Milli Eğitim Bakanı Tekin program program çıkıp velilerden para istenmediğini, bağış toplanmadığını anlatmaya çalışsın. Ancak gerçek şu, velilerden sadece para değil, sınıfları temizlemeleri bile isteniyor. Tasarruf tedbiri diye en başta kamu hizmetlerine göz dikenlerin ülkedeki eğitimi getirdiği nokta budur.
Kendinden önceki birçok bakanın benimsediği “Şu mektepler olmasaydı, ben bu maarifi ne güzel idare ederdim” parolasını Yusuf Tekin de benimsemiş. Okullara temizlik personeli, taşımalı eğitim imkanı sağlanmadığında bakanlığı idare etmek kolaylaşmış olabilir. Devlet okullarındaki imkanlar gün gün tırpanlandığında, nitelikli eğitim almak isteyenler özel okullara gittiğinde işi hafiflemiş olabilir. Ancak kamu hizmeti olarak nitelikli bir eğitim her emekçinin, her çocuğun hakkıdır. Bunu sağlamayı beceremiyorsanız o koltuklarda oturma hakkınız yoktur.

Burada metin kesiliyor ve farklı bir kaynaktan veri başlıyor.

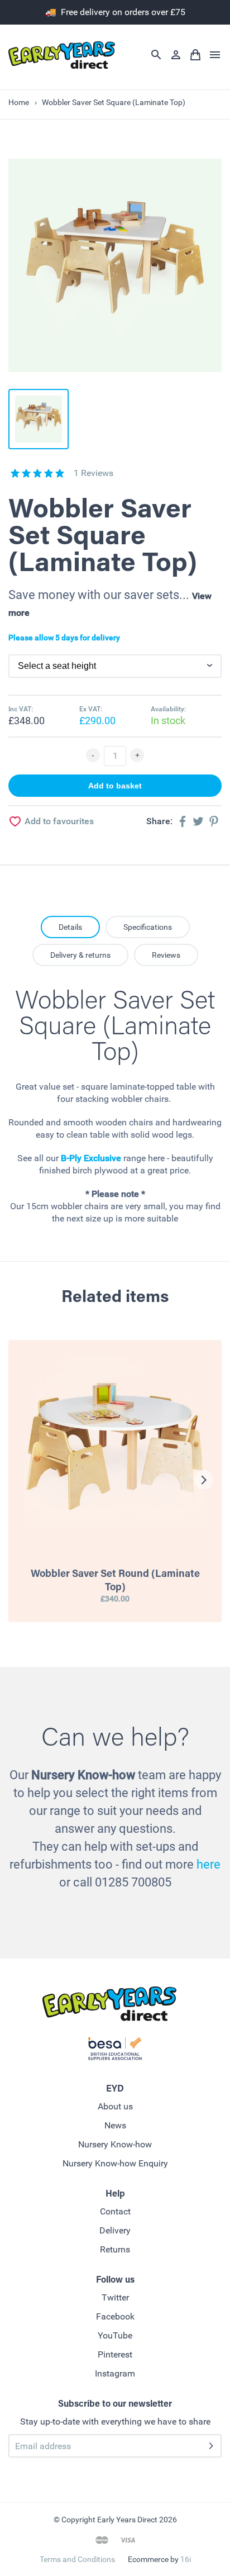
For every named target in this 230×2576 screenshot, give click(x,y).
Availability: (168, 709)
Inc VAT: (20, 709)
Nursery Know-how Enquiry (115, 2163)
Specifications (147, 927)
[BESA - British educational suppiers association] (115, 2050)
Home (18, 102)
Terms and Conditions (77, 2559)
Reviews (166, 954)
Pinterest (115, 2354)
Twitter (115, 2297)
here (209, 1864)
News (115, 2125)
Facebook (115, 2316)
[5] (15, 473)
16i (185, 2559)
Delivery (115, 2230)
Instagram (115, 2373)
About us (115, 2106)
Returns (115, 2249)
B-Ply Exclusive (91, 1158)
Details (70, 927)
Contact (115, 2211)
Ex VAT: (90, 709)
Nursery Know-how (115, 2144)
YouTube (115, 2335)
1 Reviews (93, 473)
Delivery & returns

Okullardaki hijyenden, öğrencileri okullara taşıyan servislerden; yani emekçiye sağlanan kamu hizmetlerinden tasarruf yapılamaz. Tasarrufa çok meraklıysanız kamu hizmetlerini değil, Kur Korumalı Mevduat ile, Yap-İşlet-Devret ile, alınmayan vergilerle hortumlanan 133,5 milyar doları hedefinize alın.